* [Page excerpt]

If you look at the fundamental point of this allegory, Paul is distinguishing between those who have confidence in the flesh and those who are born of the Spirit. Ishmael is brought to bear because there is this underlying current that the Jews are in an advantageous position to the Gentiles because they're descended from Abraham according to the flesh. Circumcision is seen as a way for the Gentiles to get as close to ethnic and fleshly participation as possible.

Not so fast, argues Paul. Has everyone forgotten about Ishmael? In fact, as an aside, I'm repeatedly amazed at those who think that Jews have some corner on God's "blessing" because they descend from the loins of Abraham that they completely forget about Ishmael.

But I digress.

Paul essentially uses Ishmael as an illustration that all those who have confidence in the flesh are sons of Abraham for sure but, spiritually, they are sons of the slave woman regardless of whether they descended from Hagaar or Sarah. Spiritually they are of the flesh.

In contrast, Isaac is born not according to the power of the flesh but is of the Spirit and is representative of those who are born of the Spirit. He's the son of the Promise.

It's not as if their familial ties are meaningless at this point but the larger issue is what Paul is trying to drive home: those who are of faith are the true spiritual heirs of Abraham. This is true for both the Old and New Covenants.

He also uses Ishmael as representative of the persecution that those who are only born in the flesh (within the Covenant) inflict against the children of God. A myopic view of this would only see the nations surrounding Israel as true of this but Paul's point is that _all_ of the persecution of the true children is captured under this idea. Thus, when Jeremiah was persecuted by fellow Jews it was the same idea. When Christ was persecuted by the Pharisess it was the same. When the Gentile Christians are persecuted by Judaizers, it's the same idea.

Collected data:

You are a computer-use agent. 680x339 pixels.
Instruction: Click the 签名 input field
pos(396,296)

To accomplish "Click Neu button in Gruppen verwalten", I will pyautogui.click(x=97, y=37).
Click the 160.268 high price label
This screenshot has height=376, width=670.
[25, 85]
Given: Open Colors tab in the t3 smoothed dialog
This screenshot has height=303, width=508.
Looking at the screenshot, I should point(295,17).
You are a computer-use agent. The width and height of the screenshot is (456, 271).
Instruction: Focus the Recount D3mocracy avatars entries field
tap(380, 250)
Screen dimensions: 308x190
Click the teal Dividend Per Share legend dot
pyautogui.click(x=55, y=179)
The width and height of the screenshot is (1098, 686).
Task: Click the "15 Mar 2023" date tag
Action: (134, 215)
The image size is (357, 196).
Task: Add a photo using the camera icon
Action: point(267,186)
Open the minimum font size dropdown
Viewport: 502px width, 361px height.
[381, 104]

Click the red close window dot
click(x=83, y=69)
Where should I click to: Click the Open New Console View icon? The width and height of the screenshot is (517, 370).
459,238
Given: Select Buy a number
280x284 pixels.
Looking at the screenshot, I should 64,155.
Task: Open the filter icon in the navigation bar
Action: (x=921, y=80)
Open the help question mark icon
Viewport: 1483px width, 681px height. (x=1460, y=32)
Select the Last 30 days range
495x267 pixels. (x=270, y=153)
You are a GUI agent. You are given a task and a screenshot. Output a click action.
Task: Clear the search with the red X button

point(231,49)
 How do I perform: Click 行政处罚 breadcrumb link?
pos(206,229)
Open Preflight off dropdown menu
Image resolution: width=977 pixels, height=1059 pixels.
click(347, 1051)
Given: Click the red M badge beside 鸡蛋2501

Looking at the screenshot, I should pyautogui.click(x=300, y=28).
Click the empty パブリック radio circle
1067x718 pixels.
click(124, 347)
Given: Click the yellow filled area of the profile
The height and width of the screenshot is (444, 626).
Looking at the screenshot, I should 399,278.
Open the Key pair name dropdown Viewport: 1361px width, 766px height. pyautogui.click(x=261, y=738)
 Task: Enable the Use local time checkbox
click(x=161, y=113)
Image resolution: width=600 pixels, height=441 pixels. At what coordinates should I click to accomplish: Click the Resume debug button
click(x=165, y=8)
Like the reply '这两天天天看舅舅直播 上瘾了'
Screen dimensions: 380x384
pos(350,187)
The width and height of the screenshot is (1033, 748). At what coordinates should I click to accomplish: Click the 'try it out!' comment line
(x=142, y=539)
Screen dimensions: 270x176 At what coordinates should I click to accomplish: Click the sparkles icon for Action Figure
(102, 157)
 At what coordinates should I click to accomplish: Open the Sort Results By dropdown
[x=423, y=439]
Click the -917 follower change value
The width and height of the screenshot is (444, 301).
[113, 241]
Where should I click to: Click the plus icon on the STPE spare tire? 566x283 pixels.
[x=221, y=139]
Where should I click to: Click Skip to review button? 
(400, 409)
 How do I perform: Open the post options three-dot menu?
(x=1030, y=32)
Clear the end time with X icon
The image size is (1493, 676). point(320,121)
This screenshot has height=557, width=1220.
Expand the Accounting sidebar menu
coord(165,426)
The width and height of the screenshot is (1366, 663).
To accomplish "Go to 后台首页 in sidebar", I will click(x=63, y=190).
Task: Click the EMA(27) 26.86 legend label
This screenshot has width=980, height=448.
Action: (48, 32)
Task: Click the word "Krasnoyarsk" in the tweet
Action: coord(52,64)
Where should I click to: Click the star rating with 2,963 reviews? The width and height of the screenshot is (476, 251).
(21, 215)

* [Brief 1]
In the passage on Paul's allegory of Ishmael and Isaac, how is circumcision seen?
* [Brief 2]
Pick up the passage on Paul's allegory of Ishmael and Isaac after its final sentence and keep writing.

* [Output 1]
As a way for the Gentiles to get as close to ethnic and fleshly participation as possible.

* [Output 2]
He concludes by pointing out that the Gentiles have nothing to be envious of in the Judaizers. They may be children of Abraham in one sense but they're not heirs. It's a judo flip. You think you have anything to be envious of?! Ha! You're the heirs! Those nuts are children of Hagaar! Can you see the steam coming out of the ears of the Judaizers?

Thus, I wouldn't want to move to far afield from what Paul's point is here. There's more that can be said and many more applications can be made but there are also a ton of false inferences that can be formed from this if one is not careful.


----------



## MarieP (Sep 4, 2012)

PuritanCovenanter said:


> What are the two Covenants referred to here? I use to view them as two covenants that were in the Mosaic Covenant as a Particular (Reformed) Baptist. They were the Covenant of Works and the Covenant of Grace which worked together side by side. But what are they really representative of in this text? Wouldn't they be representative of the Old and New Covenant? The Old would be the one where men were bound (over 600 commandments and ordinances) to shadows and things that point to Christ instead of to Him? The old was a schoolmaster which is hard and the the New was liberating freeing us from the hard schoolmaster?



I actually came to the same realization as you, but the first interpretation I learned from reading Presbyterians, and the second from Reformed Baptists


----------



## Peairtach (Sep 9, 2012)

*Rich*


> It's a judo flip.



Or a "Judaeo flip" !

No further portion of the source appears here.